Tuesday, May 17, 2005

Talks on Kosovo's final status nearing: US


The international community is nearing talks on the final status of Kosovo, the Serbian province administered by the United Nations since 1999, US officials said Tuesday.

"This summer, the United Nations will review Kosovo's progress on achieving standards for democracy and multiethnicity," State Department spokesman Richard Boucher told reporters.

"If that review is positive, the international community will launch a diplomatic process to determine Kosovo's future status," Boucher said.

Kosovo has been administered by the United Nations since a NATO-led war six years ago ousted Serbian troops. Ethnic Albanians, who represent 90 percent of the population there, are lobbying for full independence.

Talks on the eventual status of Kosovo are dependent on the international community agreeing that the ethnic Albanian authorities there are applying full democratic rights.

Boucher would not discuss details or prospects for the UN review but a senior US official was upbeat about chances for clearing the hurdle to the discussions of Kosovo's status.

"I think we all believe it's headed in that direction," said the official, who asked not to be named. "We all believe we are coming to the time when we should deal with the status issues."

Boucher would not discuss whether Kosovo was headed for independence.
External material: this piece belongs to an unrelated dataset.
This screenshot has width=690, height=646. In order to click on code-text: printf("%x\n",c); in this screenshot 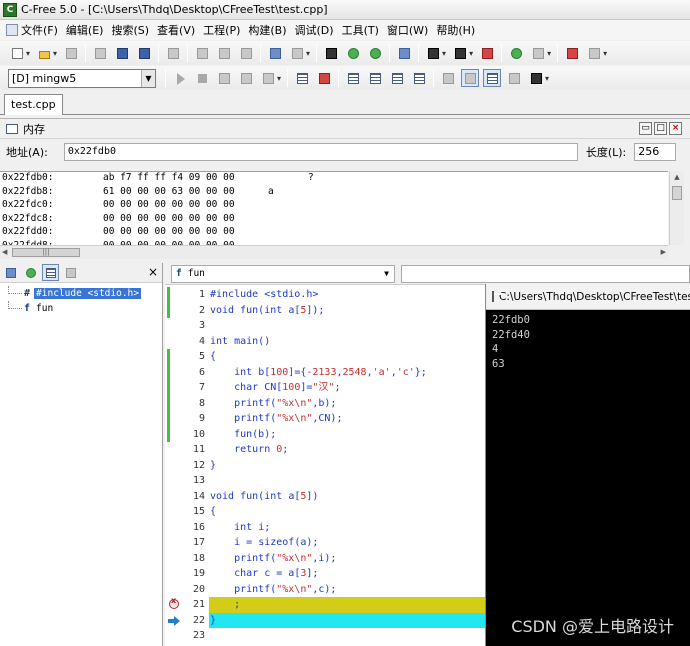, I will do `click(286, 589)`.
He said Nicholas Burns, undersecretary for political affairs, would outline the US position in testimony before Congress on Wednesday and a speech Thursday.

Burns and other US officials have been in close contact with their European partners on the Kosovo issue, as well as with the United Nations, Boucher said.
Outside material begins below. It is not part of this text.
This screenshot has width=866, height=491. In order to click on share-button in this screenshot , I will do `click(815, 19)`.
Plans for Kosovo's future, he said, had to be formulated "consistent with the goals of promoting regional stability and protecting the rights of all of Kosovo's citizens, especially its minorities."

Kosovan and Serbian politicians held their first face-to-face talks since the war in October 2003, agreeing to launch a dialogue on matters of mutual concern such as missing people, energy and refugees.

Serbian Prime Minister Vojislav Kostunica has offered to meet with Kosovan Prime Minister Bajram Kosumi next Tuesday for first-time top-level talks in the province, where nearly 20,000 NATO troops are still deployed.

Boucher said the United States and its allies were looking at Kosovo within the context of a broader regional policy for the Balkans.

"We think we're now entering a new stage in our policy toward the Balkans, one that will accelerate the region's integration into Euro-Atlantic institutions," he said.

Boucher said that Kosovo was still hit with occasional violence and had problems putting its economy on track. "The situation's not a stable one or a good one now," he said.